#### Entries:
· · · · ·
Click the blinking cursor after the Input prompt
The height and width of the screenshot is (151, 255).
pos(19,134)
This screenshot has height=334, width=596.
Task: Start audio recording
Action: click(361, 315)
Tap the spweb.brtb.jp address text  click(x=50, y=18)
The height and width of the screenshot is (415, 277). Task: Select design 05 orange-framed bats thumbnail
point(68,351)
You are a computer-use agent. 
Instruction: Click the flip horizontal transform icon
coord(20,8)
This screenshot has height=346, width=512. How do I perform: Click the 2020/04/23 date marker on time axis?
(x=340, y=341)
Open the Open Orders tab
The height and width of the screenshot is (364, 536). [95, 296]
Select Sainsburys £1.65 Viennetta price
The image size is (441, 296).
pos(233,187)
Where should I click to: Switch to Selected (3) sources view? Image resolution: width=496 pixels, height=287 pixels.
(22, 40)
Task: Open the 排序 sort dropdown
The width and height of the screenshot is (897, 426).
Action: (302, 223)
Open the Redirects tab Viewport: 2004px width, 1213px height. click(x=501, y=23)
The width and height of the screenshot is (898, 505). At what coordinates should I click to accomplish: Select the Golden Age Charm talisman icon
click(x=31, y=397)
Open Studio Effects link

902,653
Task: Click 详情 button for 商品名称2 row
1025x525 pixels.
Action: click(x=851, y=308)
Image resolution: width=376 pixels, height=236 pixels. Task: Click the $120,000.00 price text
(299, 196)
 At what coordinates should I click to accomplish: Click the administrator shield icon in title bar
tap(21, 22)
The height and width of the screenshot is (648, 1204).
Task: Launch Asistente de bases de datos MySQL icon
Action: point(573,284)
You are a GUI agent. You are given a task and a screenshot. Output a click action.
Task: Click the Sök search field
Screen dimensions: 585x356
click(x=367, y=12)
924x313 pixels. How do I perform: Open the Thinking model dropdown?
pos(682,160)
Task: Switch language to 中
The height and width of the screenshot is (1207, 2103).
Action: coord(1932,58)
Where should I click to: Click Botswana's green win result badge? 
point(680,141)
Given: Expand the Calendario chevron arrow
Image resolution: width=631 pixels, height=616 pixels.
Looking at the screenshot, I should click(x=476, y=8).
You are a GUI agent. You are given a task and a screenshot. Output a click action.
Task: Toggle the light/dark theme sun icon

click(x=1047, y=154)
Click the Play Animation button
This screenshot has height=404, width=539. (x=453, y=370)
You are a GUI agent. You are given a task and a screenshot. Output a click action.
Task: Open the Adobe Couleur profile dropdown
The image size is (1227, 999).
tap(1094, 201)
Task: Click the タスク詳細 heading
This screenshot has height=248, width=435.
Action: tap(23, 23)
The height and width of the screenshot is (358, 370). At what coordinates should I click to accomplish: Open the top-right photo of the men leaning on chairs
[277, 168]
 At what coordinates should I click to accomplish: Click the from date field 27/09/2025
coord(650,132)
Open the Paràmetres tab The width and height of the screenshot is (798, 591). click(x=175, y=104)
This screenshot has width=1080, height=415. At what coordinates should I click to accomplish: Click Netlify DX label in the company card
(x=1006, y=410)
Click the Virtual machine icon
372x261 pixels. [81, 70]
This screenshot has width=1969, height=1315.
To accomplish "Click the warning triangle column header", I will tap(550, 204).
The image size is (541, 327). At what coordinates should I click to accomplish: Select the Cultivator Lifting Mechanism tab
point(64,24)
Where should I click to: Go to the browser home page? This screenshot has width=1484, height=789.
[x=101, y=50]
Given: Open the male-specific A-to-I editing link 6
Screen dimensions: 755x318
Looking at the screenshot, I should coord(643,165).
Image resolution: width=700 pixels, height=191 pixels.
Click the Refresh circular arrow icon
· · · · ·
#### Stated problem:
Reproduce every line above verbatim, from first to last.

#### Answer to this task:
Click the blinking cursor after the Input prompt
The height and width of the screenshot is (151, 255).
pos(19,134)
This screenshot has height=334, width=596.
Task: Start audio recording
Action: click(361, 315)
Tap the spweb.brtb.jp address text  click(x=50, y=18)
The height and width of the screenshot is (415, 277). Task: Select design 05 orange-framed bats thumbnail
point(68,351)
You are a computer-use agent. 
Instruction: Click the flip horizontal transform icon
coord(20,8)
This screenshot has height=346, width=512. How do I perform: Click the 2020/04/23 date marker on time axis?
(x=340, y=341)
Open the Open Orders tab
The height and width of the screenshot is (364, 536). [95, 296]
Select Sainsburys £1.65 Viennetta price
The image size is (441, 296).
pos(233,187)
Where should I click to: Switch to Selected (3) sources view? Image resolution: width=496 pixels, height=287 pixels.
(22, 40)
Task: Open the 排序 sort dropdown
The width and height of the screenshot is (897, 426).
Action: (302, 223)
Open the Redirects tab Viewport: 2004px width, 1213px height. click(x=501, y=23)
The width and height of the screenshot is (898, 505). At what coordinates should I click to accomplish: Select the Golden Age Charm talisman icon
click(x=31, y=397)
Open Studio Effects link

902,653
Task: Click 详情 button for 商品名称2 row
1025x525 pixels.
Action: click(x=851, y=308)
Image resolution: width=376 pixels, height=236 pixels. Task: Click the $120,000.00 price text
(299, 196)
 At what coordinates should I click to accomplish: Click the administrator shield icon in title bar
tap(21, 22)
The height and width of the screenshot is (648, 1204).
Task: Launch Asistente de bases de datos MySQL icon
Action: point(573,284)
You are a GUI agent. You are given a task and a screenshot. Output a click action.
Task: Click the Sök search field
Screen dimensions: 585x356
click(x=367, y=12)
924x313 pixels. How do I perform: Open the Thinking model dropdown?
pos(682,160)
Task: Switch language to 中
The height and width of the screenshot is (1207, 2103).
Action: coord(1932,58)
Where should I click to: Click Botswana's green win result badge? 
point(680,141)
Given: Expand the Calendario chevron arrow
Image resolution: width=631 pixels, height=616 pixels.
Looking at the screenshot, I should click(x=476, y=8).
You are a GUI agent. You are given a task and a screenshot. Output a click action.
Task: Toggle the light/dark theme sun icon

click(x=1047, y=154)
Click the Play Animation button
This screenshot has height=404, width=539. (x=453, y=370)
You are a GUI agent. You are given a task and a screenshot. Output a click action.
Task: Open the Adobe Couleur profile dropdown
The image size is (1227, 999).
tap(1094, 201)
Task: Click the タスク詳細 heading
This screenshot has height=248, width=435.
Action: tap(23, 23)
The height and width of the screenshot is (358, 370). At what coordinates should I click to accomplish: Open the top-right photo of the men leaning on chairs
[277, 168]
 At what coordinates should I click to accomplish: Click the from date field 27/09/2025
coord(650,132)
Open the Paràmetres tab The width and height of the screenshot is (798, 591). click(x=175, y=104)
This screenshot has width=1080, height=415. At what coordinates should I click to accomplish: Click Netlify DX label in the company card
(x=1006, y=410)
Click the Virtual machine icon
372x261 pixels. [81, 70]
This screenshot has width=1969, height=1315.
To accomplish "Click the warning triangle column header", I will tap(550, 204).
The image size is (541, 327). At what coordinates should I click to accomplish: Select the Cultivator Lifting Mechanism tab
point(64,24)
Where should I click to: Go to the browser home page? This screenshot has width=1484, height=789.
[x=101, y=50]
Given: Open the male-specific A-to-I editing link 6
Screen dimensions: 755x318
Looking at the screenshot, I should coord(643,165).
Image resolution: width=700 pixels, height=191 pixels.
Click the Refresh circular arrow icon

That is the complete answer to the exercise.